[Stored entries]

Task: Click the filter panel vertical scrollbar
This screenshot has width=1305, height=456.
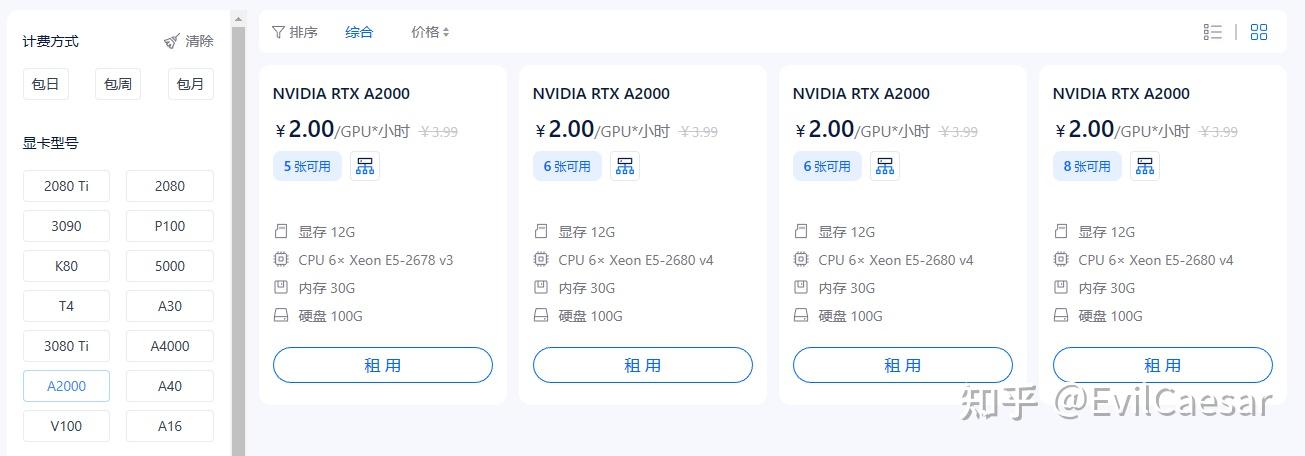Action: point(238,230)
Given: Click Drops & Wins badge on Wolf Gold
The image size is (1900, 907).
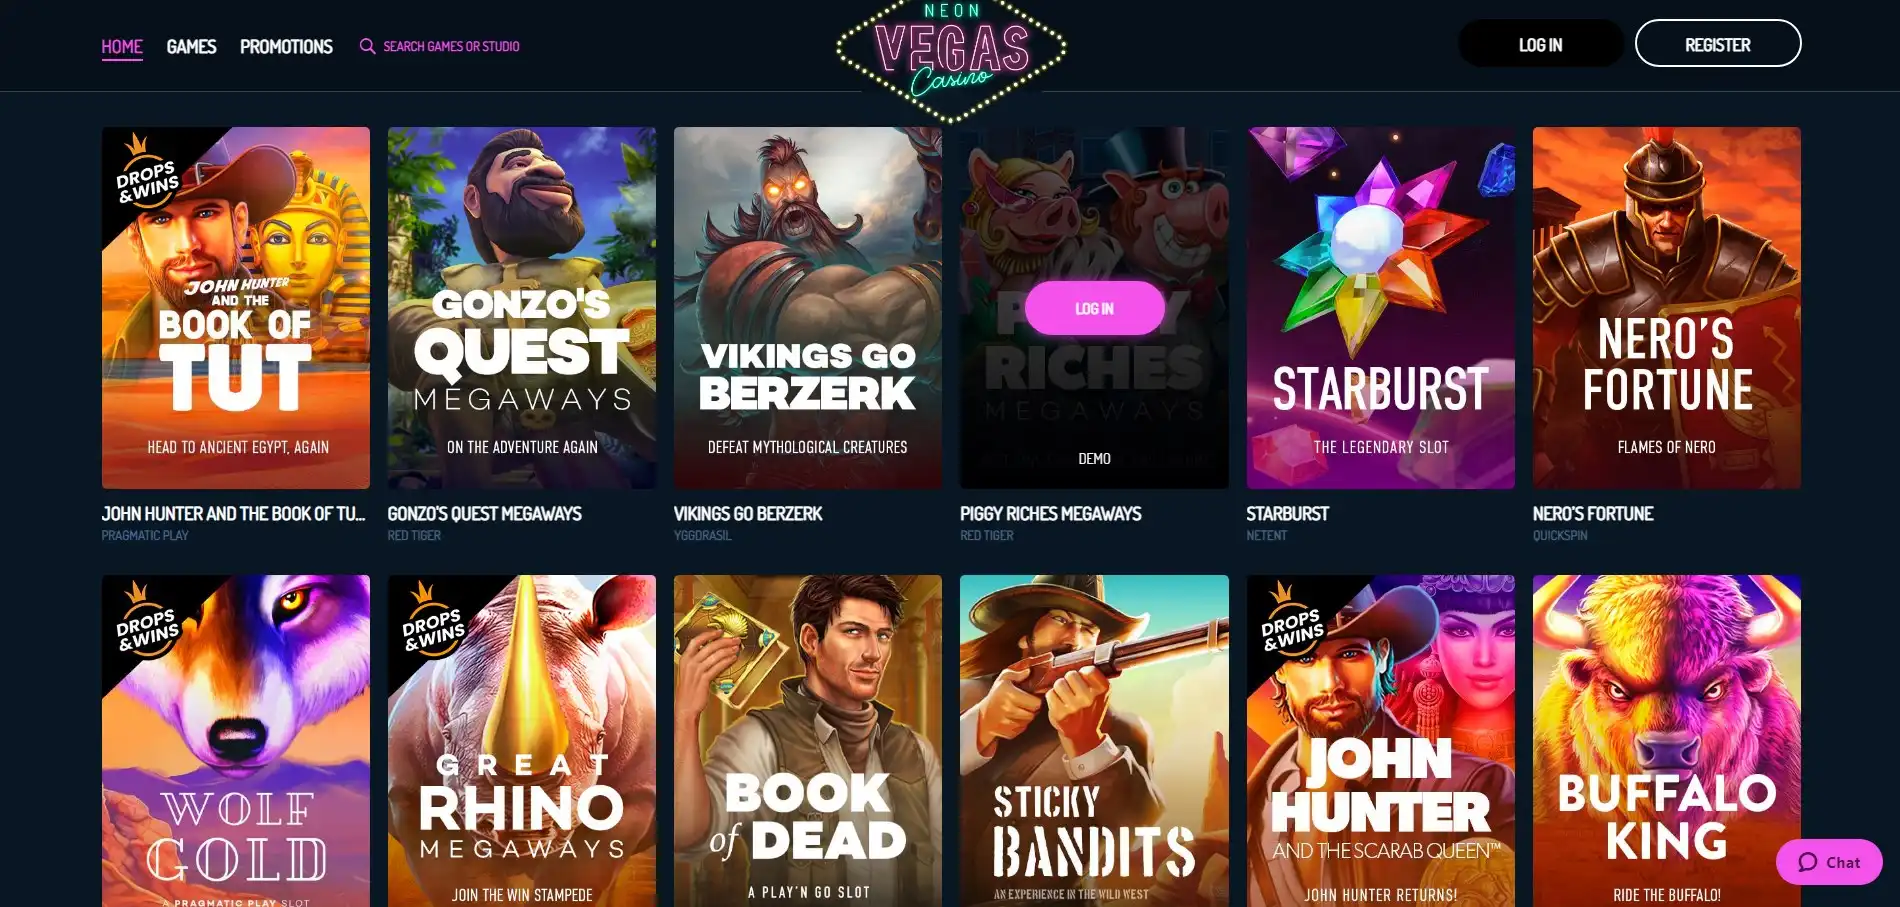Looking at the screenshot, I should coord(147,620).
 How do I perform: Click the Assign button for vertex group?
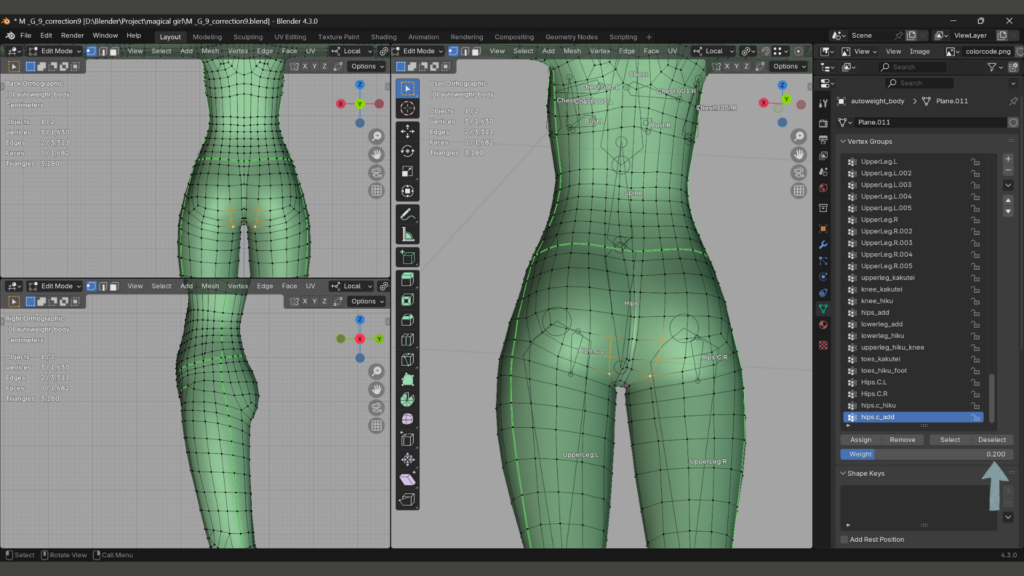tap(860, 440)
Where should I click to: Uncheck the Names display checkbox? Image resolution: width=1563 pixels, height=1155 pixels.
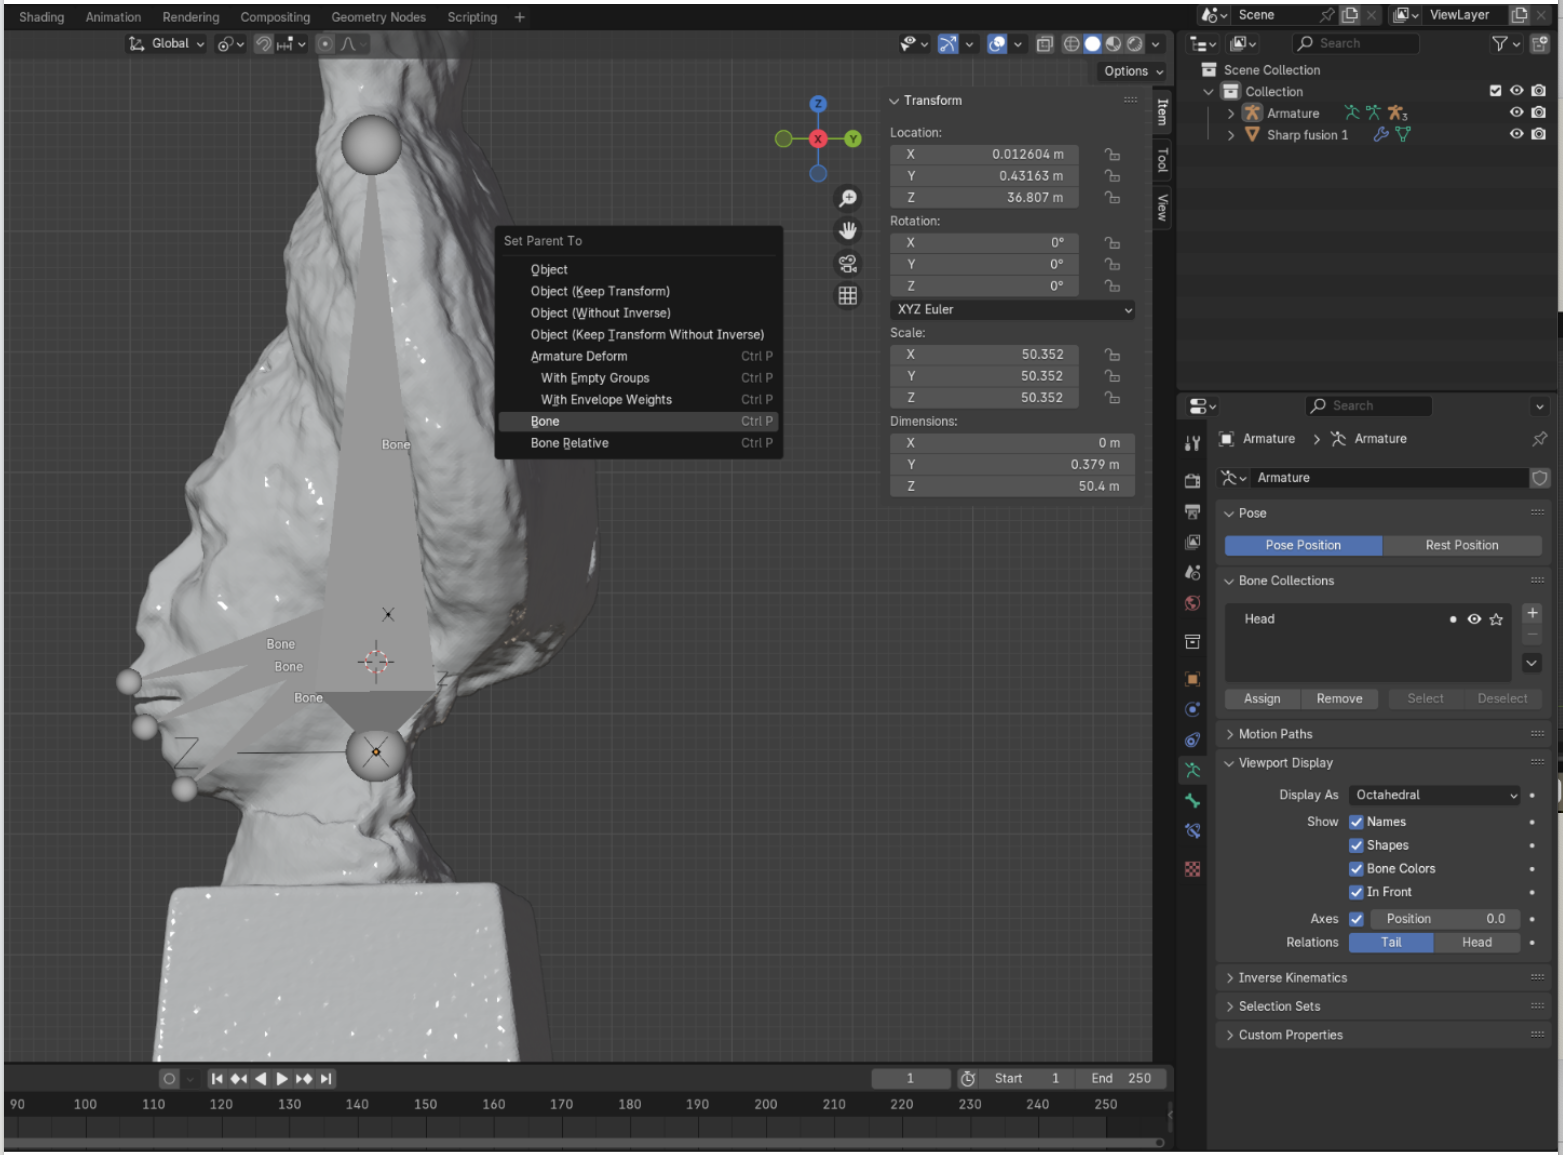(1356, 822)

■ Exercise aim ■
Could you write out every one of the entries above word for word, leaving the pictures out?

■ Reply ■
Task: Click the filter panel vertical scrollbar
This screenshot has width=1305, height=456.
Action: point(238,230)
Given: Click Drops & Wins badge on Wolf Gold
The image size is (1900, 907).
Looking at the screenshot, I should coord(147,620).
 How do I perform: Click the Assign button for vertex group?
tap(860, 440)
Where should I click to: Uncheck the Names display checkbox? Image resolution: width=1563 pixels, height=1155 pixels.
(1356, 822)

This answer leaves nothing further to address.